**OBJECTIVES:**
(a) Reproduce the passage about Szeman's Holocaust poetry collection word for word, between "The poems in" and "the Nazi regime.", inclusive.
(b) In the description of Szeman's poetry collection, which poem is identified as the author's first Holocaust poem?
(c) Extend the description of Where Lightning Strikes with a further paragraph that picks up after its final sentence.

--- START TEXT EXCERPT ---

Where Lightning Strikes includes all Szeman's Holocaust poetry, from the poems featured in her Ph.D. dissertation Survivor: One Who Survives, to the original versions of "Rachel's poems" appearing or mentioned in Szeman's award-winning, critically acclaimed first novel The Kommandant's Mistress.
 
The poems in this collection revisit the classic themes that have inspired poets for generations: love, passion, betrayal, doubt, loyalty, despair, faith, and survival — this time in the context of the period before, during, and after the Holocaust with its systematic persecution and extermination of the majority of European Jewry by the Nazi regime.


In this collection, victims are given voices. In "First Day of German Class" a young, teenaged girl unfamiliar with the Nazis and their atrocities in Germany and other Nazi-occupied territory develops a crush on the handsome and enigmatic SS Officer who passes out the yellow Stars of David they must now wear, like a brand, to identify and isolate them from the rest of the population. In the author's first Holocaust poem, "Cutthroat: A Player Who Plays for Himself" — excerpted in The Kommandant's Mistress — a female inmate forced into sexual servitude by the Kommandant of the camp considers suicide as an escape from her personal bondage and from the camp, even as she alternately pities or condemns those "weak enough" to "go to the wire" (grab the electric fence), offering her own suggestions for suicide to "escape" the intolerable situation. "Survivor: One Who Survives", the title poem of Szeman's dissertation, also mentioned in her first novel as one of Rachel's poems/books, explores the life of a woman who "survived" her experiences in the camps but is having difficulty "living".

--- END TEXT EXCERPT ---
--- START RECORDS SUPPLIED ---

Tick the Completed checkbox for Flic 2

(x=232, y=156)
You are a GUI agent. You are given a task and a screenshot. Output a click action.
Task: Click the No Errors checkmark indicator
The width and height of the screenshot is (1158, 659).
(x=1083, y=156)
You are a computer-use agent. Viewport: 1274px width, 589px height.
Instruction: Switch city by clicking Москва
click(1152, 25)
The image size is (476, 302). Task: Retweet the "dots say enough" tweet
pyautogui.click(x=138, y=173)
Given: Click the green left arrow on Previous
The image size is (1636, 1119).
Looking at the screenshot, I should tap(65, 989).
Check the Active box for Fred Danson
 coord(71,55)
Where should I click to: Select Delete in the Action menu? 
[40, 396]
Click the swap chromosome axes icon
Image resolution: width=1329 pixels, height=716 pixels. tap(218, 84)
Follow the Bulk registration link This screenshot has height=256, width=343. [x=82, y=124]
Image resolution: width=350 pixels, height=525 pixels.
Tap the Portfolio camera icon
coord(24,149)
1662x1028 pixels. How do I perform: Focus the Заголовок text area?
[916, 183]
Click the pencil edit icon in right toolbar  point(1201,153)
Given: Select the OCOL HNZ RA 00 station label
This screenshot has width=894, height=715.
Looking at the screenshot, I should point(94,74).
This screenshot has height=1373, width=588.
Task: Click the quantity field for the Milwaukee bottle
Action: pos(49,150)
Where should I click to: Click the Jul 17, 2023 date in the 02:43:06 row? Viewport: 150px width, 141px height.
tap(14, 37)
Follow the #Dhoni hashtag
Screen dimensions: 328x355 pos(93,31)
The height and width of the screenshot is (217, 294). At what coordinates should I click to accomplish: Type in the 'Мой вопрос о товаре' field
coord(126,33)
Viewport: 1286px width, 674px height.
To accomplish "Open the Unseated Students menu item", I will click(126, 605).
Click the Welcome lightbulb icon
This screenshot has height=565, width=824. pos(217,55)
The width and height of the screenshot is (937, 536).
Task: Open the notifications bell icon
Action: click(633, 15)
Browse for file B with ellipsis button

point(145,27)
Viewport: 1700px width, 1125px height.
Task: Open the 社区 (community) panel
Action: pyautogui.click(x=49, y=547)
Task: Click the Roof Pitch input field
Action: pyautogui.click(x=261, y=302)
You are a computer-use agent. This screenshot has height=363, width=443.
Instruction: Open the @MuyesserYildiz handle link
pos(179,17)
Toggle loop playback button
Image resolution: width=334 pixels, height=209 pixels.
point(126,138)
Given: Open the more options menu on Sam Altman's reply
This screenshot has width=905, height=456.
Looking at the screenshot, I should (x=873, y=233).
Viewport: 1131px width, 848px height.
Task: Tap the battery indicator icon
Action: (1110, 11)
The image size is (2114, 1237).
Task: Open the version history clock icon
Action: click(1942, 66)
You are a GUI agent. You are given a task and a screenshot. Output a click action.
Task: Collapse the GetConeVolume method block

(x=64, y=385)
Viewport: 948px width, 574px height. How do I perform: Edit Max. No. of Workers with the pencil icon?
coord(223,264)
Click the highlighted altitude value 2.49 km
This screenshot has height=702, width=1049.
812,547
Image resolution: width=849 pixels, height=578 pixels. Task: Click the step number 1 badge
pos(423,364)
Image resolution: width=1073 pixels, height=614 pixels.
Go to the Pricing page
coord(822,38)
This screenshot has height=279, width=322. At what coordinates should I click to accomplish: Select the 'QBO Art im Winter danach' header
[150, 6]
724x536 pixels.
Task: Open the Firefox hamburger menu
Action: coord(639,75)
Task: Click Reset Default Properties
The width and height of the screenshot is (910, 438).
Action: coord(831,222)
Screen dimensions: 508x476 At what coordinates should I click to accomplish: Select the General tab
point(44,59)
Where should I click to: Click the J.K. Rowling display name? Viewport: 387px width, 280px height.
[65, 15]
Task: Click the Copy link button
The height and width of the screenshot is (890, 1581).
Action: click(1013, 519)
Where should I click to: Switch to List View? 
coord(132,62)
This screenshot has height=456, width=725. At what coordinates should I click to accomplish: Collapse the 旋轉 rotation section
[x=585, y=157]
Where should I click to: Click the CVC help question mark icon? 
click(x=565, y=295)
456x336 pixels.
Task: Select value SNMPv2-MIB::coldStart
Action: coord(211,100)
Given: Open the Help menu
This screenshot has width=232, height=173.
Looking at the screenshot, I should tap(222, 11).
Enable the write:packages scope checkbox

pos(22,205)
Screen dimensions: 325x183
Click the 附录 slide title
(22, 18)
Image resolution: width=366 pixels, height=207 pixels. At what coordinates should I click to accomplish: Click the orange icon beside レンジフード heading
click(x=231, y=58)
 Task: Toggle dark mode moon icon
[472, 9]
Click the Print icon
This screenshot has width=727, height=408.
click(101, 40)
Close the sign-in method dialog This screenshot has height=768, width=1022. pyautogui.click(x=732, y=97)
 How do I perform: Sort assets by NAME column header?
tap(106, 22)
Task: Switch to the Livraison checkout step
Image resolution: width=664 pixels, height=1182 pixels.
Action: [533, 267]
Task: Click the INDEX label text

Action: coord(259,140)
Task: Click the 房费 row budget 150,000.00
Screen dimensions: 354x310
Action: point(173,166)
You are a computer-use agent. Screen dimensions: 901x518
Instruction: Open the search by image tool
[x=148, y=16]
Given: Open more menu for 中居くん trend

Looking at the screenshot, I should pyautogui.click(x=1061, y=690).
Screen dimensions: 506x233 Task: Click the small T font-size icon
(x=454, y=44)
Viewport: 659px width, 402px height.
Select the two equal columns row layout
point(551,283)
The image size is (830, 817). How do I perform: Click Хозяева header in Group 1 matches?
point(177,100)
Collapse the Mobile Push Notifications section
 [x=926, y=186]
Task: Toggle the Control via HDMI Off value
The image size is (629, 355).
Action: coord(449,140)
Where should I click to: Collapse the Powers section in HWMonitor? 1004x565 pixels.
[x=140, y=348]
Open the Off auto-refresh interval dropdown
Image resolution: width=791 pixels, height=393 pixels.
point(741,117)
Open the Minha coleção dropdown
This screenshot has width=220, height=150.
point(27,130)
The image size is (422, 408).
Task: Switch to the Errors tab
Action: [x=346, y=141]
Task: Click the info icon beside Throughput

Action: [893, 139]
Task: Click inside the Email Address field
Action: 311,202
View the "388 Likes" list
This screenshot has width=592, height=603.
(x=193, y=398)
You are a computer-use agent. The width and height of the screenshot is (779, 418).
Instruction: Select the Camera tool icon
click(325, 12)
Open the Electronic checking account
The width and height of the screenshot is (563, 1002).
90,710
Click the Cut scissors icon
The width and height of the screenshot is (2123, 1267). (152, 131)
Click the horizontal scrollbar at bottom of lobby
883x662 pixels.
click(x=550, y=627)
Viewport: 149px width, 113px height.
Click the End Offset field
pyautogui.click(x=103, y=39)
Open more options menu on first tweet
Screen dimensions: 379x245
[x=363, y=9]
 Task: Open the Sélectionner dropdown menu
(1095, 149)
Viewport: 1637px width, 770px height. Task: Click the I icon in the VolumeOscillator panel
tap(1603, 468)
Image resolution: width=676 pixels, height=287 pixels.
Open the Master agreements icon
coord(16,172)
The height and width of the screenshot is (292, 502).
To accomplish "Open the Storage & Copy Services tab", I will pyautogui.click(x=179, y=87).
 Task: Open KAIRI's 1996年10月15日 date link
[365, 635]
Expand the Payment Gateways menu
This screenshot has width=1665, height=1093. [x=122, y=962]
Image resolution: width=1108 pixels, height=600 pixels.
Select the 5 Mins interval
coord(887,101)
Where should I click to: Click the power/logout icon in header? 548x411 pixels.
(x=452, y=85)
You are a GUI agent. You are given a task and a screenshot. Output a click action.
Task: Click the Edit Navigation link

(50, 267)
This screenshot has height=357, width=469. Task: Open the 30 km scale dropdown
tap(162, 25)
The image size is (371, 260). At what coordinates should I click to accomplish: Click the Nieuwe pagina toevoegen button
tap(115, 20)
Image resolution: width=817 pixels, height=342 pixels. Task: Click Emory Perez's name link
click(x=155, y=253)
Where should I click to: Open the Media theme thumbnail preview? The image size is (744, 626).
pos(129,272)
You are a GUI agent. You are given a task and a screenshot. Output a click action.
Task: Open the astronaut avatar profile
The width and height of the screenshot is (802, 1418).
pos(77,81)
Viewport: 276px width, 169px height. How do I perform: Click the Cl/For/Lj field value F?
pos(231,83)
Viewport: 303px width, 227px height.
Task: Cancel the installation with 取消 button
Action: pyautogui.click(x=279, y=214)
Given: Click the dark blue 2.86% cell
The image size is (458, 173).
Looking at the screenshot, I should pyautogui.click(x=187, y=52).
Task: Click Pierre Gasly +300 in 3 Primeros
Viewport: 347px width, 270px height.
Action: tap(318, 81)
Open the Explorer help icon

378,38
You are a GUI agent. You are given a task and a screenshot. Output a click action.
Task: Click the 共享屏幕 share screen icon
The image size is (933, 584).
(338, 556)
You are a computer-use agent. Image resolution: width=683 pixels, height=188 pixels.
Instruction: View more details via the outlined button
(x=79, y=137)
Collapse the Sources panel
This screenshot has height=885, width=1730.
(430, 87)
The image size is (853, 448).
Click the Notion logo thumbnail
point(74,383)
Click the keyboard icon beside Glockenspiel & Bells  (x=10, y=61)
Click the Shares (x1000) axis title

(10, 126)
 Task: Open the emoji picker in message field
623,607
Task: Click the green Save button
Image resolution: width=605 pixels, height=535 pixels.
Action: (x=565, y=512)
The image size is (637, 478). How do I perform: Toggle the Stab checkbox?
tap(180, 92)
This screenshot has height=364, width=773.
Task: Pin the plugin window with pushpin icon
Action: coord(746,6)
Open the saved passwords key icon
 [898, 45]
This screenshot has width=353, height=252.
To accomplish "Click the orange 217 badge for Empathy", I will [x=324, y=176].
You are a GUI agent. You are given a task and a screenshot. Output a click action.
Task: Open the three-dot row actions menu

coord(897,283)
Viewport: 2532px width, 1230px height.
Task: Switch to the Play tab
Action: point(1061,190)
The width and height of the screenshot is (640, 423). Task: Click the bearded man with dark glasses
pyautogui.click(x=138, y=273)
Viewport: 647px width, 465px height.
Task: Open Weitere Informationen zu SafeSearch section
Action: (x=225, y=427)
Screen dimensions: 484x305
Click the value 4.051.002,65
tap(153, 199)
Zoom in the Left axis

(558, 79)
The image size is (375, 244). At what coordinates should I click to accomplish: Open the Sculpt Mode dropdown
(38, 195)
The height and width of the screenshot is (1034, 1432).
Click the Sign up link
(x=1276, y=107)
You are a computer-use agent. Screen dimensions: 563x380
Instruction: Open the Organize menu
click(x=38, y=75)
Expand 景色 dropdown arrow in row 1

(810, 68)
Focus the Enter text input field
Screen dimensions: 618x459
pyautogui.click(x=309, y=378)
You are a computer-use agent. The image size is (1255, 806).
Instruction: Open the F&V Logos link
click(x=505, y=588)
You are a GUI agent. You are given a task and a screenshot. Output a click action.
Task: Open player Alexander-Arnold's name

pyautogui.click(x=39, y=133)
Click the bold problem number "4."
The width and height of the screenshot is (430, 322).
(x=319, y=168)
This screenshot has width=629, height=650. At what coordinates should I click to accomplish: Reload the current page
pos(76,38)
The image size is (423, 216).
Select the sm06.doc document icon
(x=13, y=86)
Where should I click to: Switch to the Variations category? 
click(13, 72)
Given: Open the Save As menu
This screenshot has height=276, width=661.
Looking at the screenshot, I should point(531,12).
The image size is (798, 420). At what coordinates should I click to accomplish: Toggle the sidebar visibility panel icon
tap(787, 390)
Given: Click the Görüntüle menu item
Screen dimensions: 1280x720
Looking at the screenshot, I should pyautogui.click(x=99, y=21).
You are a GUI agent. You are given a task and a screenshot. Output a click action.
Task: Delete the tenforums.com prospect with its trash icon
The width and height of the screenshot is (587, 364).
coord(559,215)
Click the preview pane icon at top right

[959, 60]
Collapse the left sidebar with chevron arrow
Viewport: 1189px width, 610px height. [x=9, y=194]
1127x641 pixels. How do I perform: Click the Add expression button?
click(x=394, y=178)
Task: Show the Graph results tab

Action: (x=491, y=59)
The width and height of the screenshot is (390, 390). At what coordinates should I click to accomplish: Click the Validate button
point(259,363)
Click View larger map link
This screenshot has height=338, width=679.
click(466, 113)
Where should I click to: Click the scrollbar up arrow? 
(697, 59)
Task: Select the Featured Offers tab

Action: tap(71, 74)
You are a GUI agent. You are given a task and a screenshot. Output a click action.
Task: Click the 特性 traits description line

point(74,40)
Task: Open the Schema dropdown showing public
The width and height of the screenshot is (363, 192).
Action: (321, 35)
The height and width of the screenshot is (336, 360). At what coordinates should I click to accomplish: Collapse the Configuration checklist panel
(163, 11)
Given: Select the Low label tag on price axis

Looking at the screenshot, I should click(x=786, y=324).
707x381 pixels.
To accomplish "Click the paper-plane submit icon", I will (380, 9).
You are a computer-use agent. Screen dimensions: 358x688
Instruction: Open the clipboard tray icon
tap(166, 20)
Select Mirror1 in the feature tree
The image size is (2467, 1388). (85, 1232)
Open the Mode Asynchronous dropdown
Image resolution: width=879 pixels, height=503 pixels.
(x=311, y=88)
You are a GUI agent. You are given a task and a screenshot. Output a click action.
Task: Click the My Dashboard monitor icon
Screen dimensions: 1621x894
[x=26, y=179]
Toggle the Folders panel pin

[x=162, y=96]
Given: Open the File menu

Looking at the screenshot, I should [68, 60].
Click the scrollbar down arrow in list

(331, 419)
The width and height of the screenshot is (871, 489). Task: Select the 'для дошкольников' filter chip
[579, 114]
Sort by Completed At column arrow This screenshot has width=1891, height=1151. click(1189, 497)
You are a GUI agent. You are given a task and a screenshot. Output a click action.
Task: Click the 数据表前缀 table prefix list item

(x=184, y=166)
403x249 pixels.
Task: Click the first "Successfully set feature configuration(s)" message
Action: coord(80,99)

--- END RECORDS SUPPLIED ---

**RESPONSES TO THE EXERCISE:**
(a)
The poems in this collection revisit the classic themes that have inspired poets for generations: love, passion, betrayal, doubt, loyalty, despair, faith, and survival — this time in the context of the period before, during, and after the Holocaust with its systematic persecution and extermination of the majority of European Jewry by the Nazi regime.

(b) "Cutthroat: A Player Who Plays for Himself"

(c)
Other disturbing yet lyrical poems trace the Holocaust from the perpetrators' perspective. We hear Albert Speer's musings about which "path" to take in the dramatic monologue "Learning the New Language", in which he initially claims not to understand the "new language" that everyone in the Nazi-regime is speaking, but then begins to practice some of the words himself. A guard in the Warsaw Ghetto bitterly complains in "The Dead Bodies That Line The Streets" about all the unburied, dead bodies "lying around" who watch his every movement, whisper behind his back, and generally prevent him from doing his job effectively and from sleeping well. Early, unnamed versions of Max, of The Kommandant's Mistress, appear, isolated and morally confused in "Dead: Out of Play Though Not Necessarily Out of the Game", where he momentarily sees an inmate as a fellow human being. A younger SS officer finds himself disconcerted and alarmed after he is unexpectedly attracted to one of the female inmates when he sees her dancing ballet to the music floating from his office window in "White on White".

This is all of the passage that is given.